Yes, cyberbullying is real, and it can’t be brushed off any longer.

In the case of Mallory Grossman, the NJ teen, the bullying started with “mean texts” and posts to Instagram and Snapchat. According to her family’s attorney, the messages “were vile” and suggestive, saying things like, “Why don’t you kill yourself.” For the Long Island girl it was constantly being left out of the group. According to a viral Facebook post about her death and written by a local mom, such matters are exacerbated with social media: “I see the disgust, and the hurt when a child doesn’t get invited out, and yet, their entire ‘squad’ of 25 are posing on Instagram.

Over and over it comes down to social media posts and exclusion. We can hold assemblies and wear orange shirts all we want. But the onus is not on our students here. The onus is on us parents.

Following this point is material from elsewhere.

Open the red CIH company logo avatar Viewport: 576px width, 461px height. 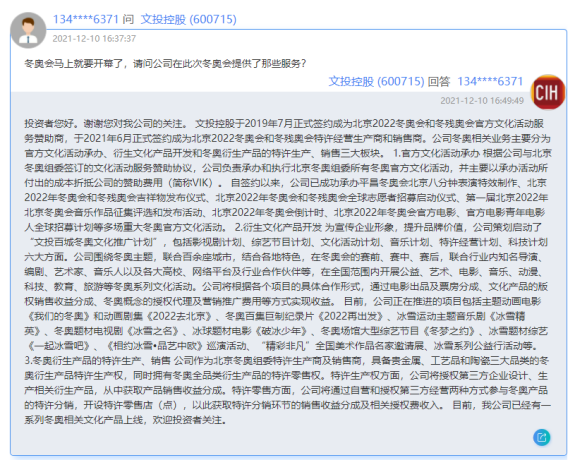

Where do children learn these actions? Who teaches them that exclusion is OK (even if it is just this one time)? Who’s monitoring their actions? A line from the post about the Long Island teen has stuck with me for the past few days: “As a parent, you may all think it is innocent, and oh so happy that your child has their ‘crew’, recognize that there are many others that are being left out!”

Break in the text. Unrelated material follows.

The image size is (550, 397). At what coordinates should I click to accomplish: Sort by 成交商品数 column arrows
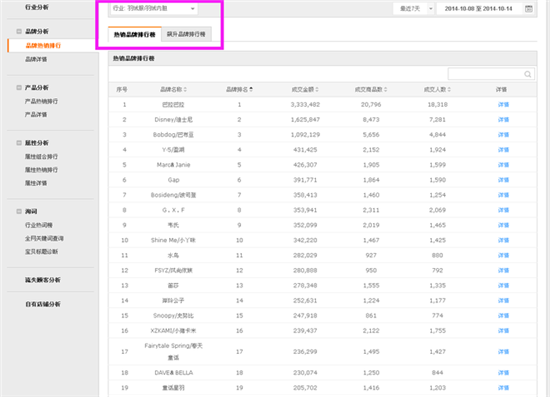385,90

Yes, the onus is on us to teach our children to be inclusive. To teach them to look out for the classmate who is being left behind. To teach them to stand up for the kid who is being bullied. To teach them to not stand idly by. To teach them to be leaders. We are responsible for monitoring our children’s social media habits. For teaching them how to be good social media citizens.

A while ago I spoke with Janell Burley Hofmann, author of iRules: What Every Tech-Healthy Family Needs to Know About Selfies, Sexting, Gaming and Growing Up, about the limitations we should put on our children when we hand them a smartphone, and she said, “While we might not sit down with our teenagers in the living room and listen to every conversation they have in person, we still have an idea of what their interests are, where they hang out. So we want to have that same sense of being in tune online — what apps do they like, what social networks do they like, who are they interacting with.

As soon as we hand that phone over to our children, it’s our responsibility to monitor what they do with it. And if they aren’t comfortable with Mom and Dad seeing what they’re posting, they probably shouldn’t be posting it. Just as we wouldn’t hand over the keys to our cars without teaching our teens how to drive, we shouldn’t be handing over phones without teaching them how to use them in a trustworthy way.

But the burden does not lie on parents alone. Schools need to intervene with more than school-wide assemblies. When someone comes forward to discuss an incident (or a series of incidents), the kids’ parents shouldn’t be made to feel like they are on trial. Schools need to start holding students responsible for harm — intended or not — caused by social media posts. If it affects a student in your school, the perpetrating parties must be held accountable.

The easy answer to this would be to remove cellphones from our kids’ hands. But in this day and age, that’s virtually impossible. As the mom of an NYC middle school student, I rely on that phone for my son to text me when he arrives and departs from school via public transportation as well as to track where he is when he goes out for lunch (the city is safer than ever, but it is still NYC!). And what does taking away phones teach the kids? Nothing. They need to learn, and that education starts with parents.

I implore my fellow tween and teen parents to open the lines of communication with their children. Ask them if they are being excluded and if they are including others. Check their social media apps to see what they are seeing and what they are posting. And continue the conversation on a daily basis. This is our new responsibility as parents of kids growing up in the digital age.